THE BRIDGE, PLACE, AND BOULEVARD ST. MICHEL.

In the first days of the emigration the French nobility continued to lead a life of luxury and pleasure. When their last resources had been exhausted, they had to hold out their hands for such alms as the coalition would give them. The name of émigré became a synonym for “poor devil” and parasite. A few of the most fortunate of the refugees had preserved private resources, but the great majority were in a sad condition of poverty. Beaumarchais has described the misery of those who had sought asylum at Hamburg, where he helped them to the best of his power, though he himself was suffering from straitened means. It was no uncommon sight to see Knights of St. Louis, gentlemen who had ridden in the king’s carriages, asking for alms at the corner of the streets. Chateaubriand has drawn a striking picture of his own poverty and that of his companions at this trying time. “I was devoured by hunger,” he writes; “sucked pieces of linen which I had steeped in water;[{297}] chewed grass and paper. When I passed before a baker’s shop I felt the greatest torture. On a cold winter’s evening I stood two hours in front of a shop of dried fruits and smoked meats, devouring with my eyes whatever I saw. I could have eaten not only the comestibles, but the boxes and baskets which held them.”
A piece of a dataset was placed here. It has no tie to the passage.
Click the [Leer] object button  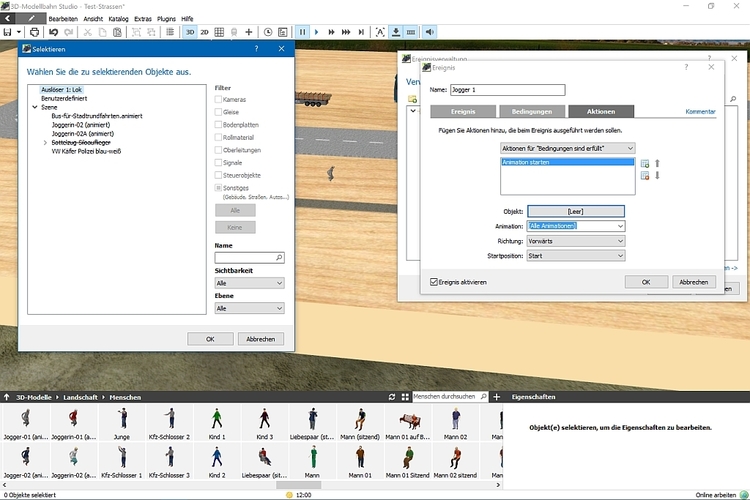575,211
In 1793 the English Government thought of offering the emigrants settlements in Canada. The Empress Catherine of Russia, who had behaved generously to the small number rich enough to find their way to her distant dominions, proposed to establish six thousand of them on the shores of the Sea of Azof, under the command of Condé. In London a certain number of the émigrés received from the English Government one shilling a day as subsidy. It was very little, but many received nothing at all. Tired of having to choose between living on alms and dying of hunger, numerous émigrés determined at last to seek some regular occupation. Duchesses and marchionesses were now seen in charge of haberdashers’ and perfumers’ shops; of cafés and other establishments of the kind. The Count de Vieuville became a messenger, or “commissionaire” as he would now be called; the Chevalier de Lanty a servant; Madame de la Londe a shopwoman; Mlle. de St. Marceau a shop-girl; Madame de la Martinière a dealer in second-hand clothes; a well-known marquis an actor (not in those days considered a very gentlemanly profession); the Chevalier d’Anselme a waiter; the Marquis de Montbazet a lamplighter; while others turned themselves into hairdressers, barbers, and dancing-masters. One émigré, mentioned by Brillat-Savarin, used to dress salads, and, what was still more remarkable, obtained a guinea for every salad he dressed.

THE ST. MICHEL FOUNTAIN.

A few exercised more lucrative functions as secret political agents. Among these may be mentioned Count d’Antraigues, the husband of Madame de St. Huberty, the famous singer, who, with his wife, was assassinated at Barnes by an irritated domestic. The Count had rendered important services to the Coalition, and claimed to have revealed to the English Government the secret articles of the Treaty of Tilsit.